- _What needs to be done_: Please write out only the lines from the line with "Open the Contact us link" to the line with "Select the Line tool in the ribbon", inclusive, exactly as they stand below, without the pictures.

- _Information shown_:
----
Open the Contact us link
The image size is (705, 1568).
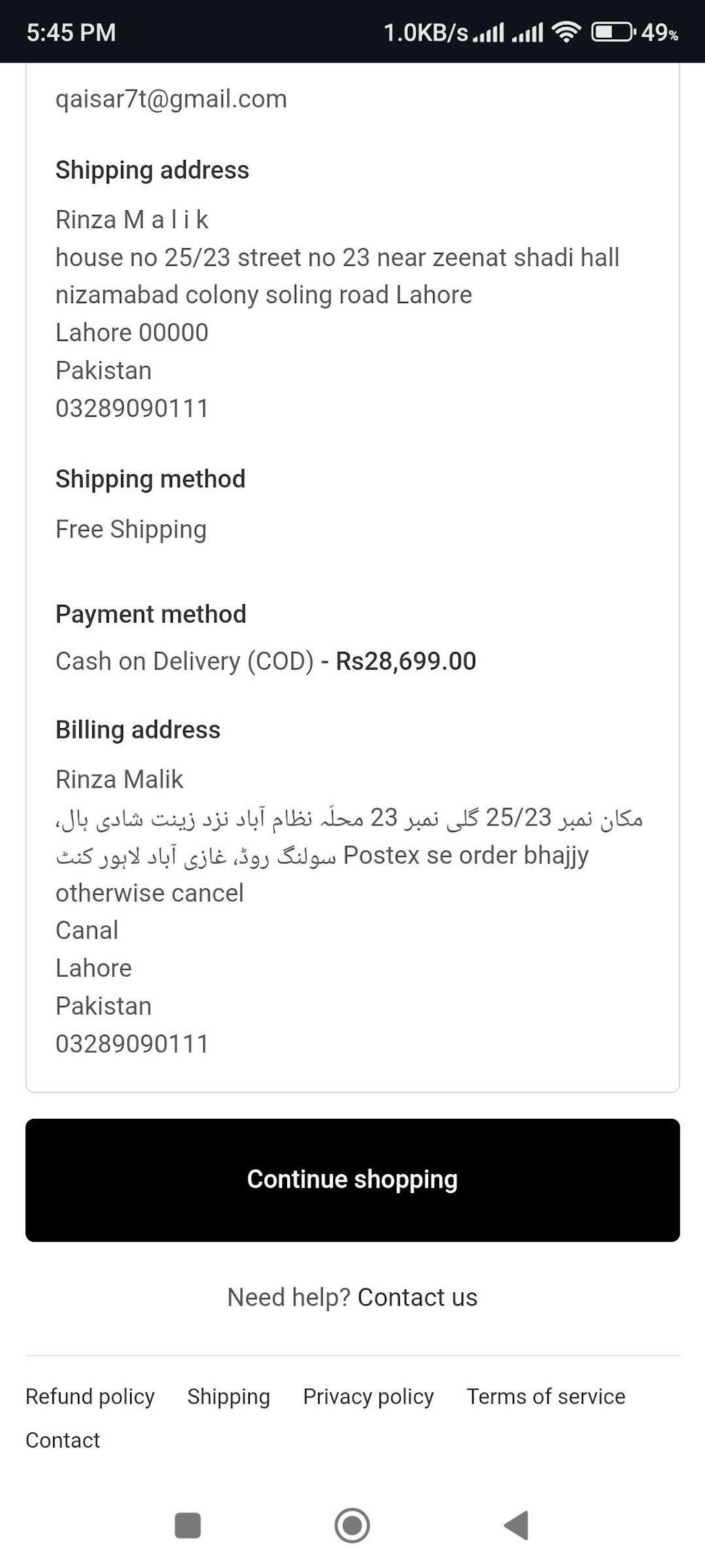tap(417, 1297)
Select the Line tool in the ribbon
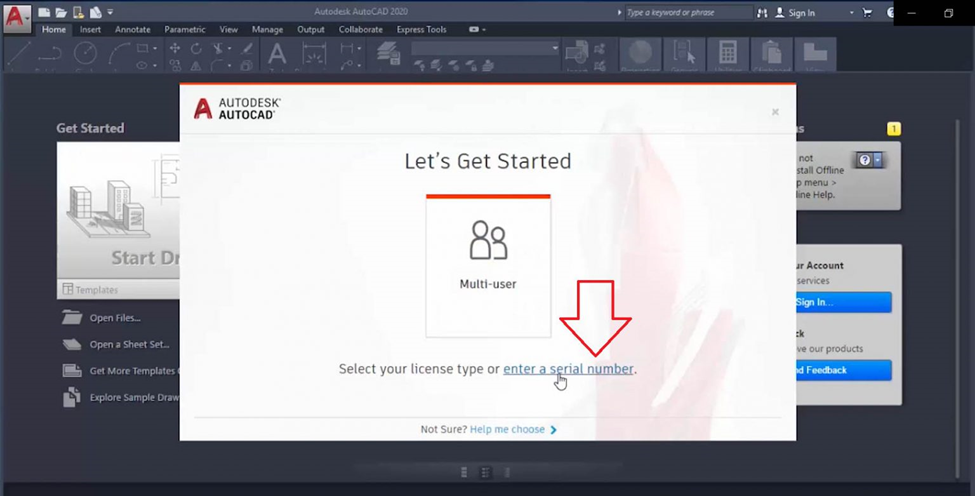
----
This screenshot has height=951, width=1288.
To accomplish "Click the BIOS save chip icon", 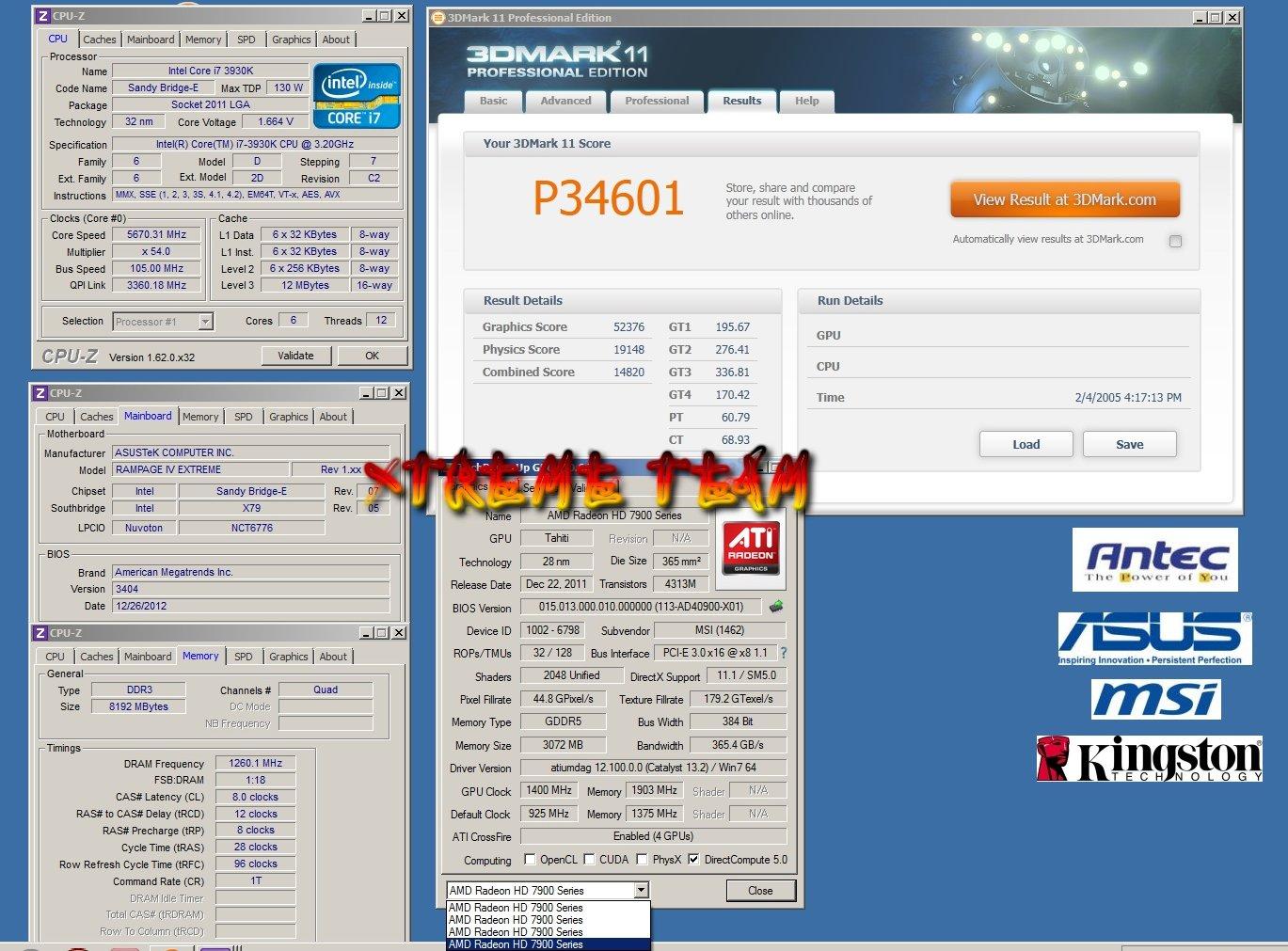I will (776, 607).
----
- _Response to this exercise_:
Open the Contact us link
The image size is (705, 1568).
tap(417, 1297)
Select the Line tool in the ribbon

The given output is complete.